A proposta de mapa de vagas da OM é enviada ao Conselho Nacional do Internato Médico (CNIM), até 30 de Junho. E também este organismo, que é um órgão consultivo da ACSS, dá indicação das vagas formativas que considera existir, tendo em conta a rotatividade entre serviços e instituições de saúde que os internos têm de fazer durante a formação.

Segundo a lista provisória de vagas — a final deve ser publicada até ao final de Outubro —, a que o PÚBLICO teve acesso, OM e CNIM apuraram cerca de 1760 vagas. Cerca de menos 100 das indicadas pelas unidades de saúde. Uma parte muito residual são vagas em unidades privadas. Não sendo obrigadas a dar formação especializada, como acontece com o serviço público, os serviços só são avaliados quando pedem idoneidade formativa. O processo de avaliação é idêntico ao do SNS.

Em algumas especialidades, as propostas dos serviços são superiores às da OM e CNIM e noutros dá-se o inverso. “A questão da formação tem vários vectores. Os hospitais, se tiverem mais necessidade de formação de internos para o seu próprio funcionamento vão ter a tendência de pedir mais vagas. Por outro lado, representa um custo acrescido para o hospital estar a formar internos sem ter necessidade”, diz Alexandre Lourenço.

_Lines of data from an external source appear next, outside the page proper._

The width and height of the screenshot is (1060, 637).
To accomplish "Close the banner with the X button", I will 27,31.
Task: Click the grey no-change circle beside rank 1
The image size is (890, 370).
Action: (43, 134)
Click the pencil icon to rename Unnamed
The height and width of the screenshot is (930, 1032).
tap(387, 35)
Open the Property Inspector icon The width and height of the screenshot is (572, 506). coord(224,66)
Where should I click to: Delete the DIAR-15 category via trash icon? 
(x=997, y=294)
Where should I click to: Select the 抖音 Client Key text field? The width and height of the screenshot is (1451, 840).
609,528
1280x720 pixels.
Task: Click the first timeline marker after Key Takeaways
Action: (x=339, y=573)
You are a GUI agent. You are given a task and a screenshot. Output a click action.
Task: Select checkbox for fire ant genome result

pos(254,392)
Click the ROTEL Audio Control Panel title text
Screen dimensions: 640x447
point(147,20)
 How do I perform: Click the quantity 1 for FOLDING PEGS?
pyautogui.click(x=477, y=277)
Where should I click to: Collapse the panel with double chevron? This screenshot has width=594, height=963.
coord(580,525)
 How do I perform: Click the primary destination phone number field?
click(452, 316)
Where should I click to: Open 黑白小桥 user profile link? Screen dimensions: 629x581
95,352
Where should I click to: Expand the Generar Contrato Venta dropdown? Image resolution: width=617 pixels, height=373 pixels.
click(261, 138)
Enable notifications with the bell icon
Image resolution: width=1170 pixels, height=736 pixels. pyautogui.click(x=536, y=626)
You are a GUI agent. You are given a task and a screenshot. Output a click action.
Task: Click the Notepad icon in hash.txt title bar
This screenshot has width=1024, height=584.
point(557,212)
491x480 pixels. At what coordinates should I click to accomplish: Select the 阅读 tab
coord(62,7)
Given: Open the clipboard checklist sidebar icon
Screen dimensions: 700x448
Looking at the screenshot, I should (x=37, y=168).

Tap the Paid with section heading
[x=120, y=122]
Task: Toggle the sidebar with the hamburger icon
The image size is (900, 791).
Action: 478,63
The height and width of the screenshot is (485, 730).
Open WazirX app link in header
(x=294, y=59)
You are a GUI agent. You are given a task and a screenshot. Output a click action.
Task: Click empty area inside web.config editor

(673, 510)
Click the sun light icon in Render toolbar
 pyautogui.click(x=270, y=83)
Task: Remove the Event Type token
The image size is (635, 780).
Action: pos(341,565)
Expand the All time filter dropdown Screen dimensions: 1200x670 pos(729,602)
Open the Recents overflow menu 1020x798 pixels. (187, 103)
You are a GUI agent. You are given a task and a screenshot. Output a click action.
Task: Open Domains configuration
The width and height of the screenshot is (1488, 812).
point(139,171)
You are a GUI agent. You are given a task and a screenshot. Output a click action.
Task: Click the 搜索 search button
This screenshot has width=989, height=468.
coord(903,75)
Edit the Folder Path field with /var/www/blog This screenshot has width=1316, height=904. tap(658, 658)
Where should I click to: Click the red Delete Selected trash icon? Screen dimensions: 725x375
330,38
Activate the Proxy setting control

Carlos Cortes salienta que a avaliação da OM “é técnica e científica” e que quando existem discrepâncias com os pedidos dos serviços “é sempre dada uma justificação” aos mesmos. Lembra que o processo não está fechado e que até à lista final deverão ser identificadas mais algumas dezenas de vagas — o que irá tornar este “no maior mapa de sempre”, a rondar as 1800 vagas. “No final de tudo, a responsabilidade é do Ministério da Saúde. As vagas no mapa não são uma decisão da OM.”

Também rejeita eventuais críticas aos números inferiores de vagas apontadas pela OM, em comparação às dos serviços, em especialidades deficitárias como ginecologia, otorrino ou ortopedia. “Todo o processo é transmitido a todas as partes e os mapas são publicados”, diz, referindo que a carência de especialistas tem repercussões na capacidade formativa. “Podemos aumentar as vagas, mas sempre respeitando a qualidade da formação”. Ponto que, afirma o bastonário, a Ordem não vai abrir mão.

Neste momento decorrem duas auditorias — uma do Ministério outra da Ordem — ao processo de atribuição de idoneidades e capacidades formativas.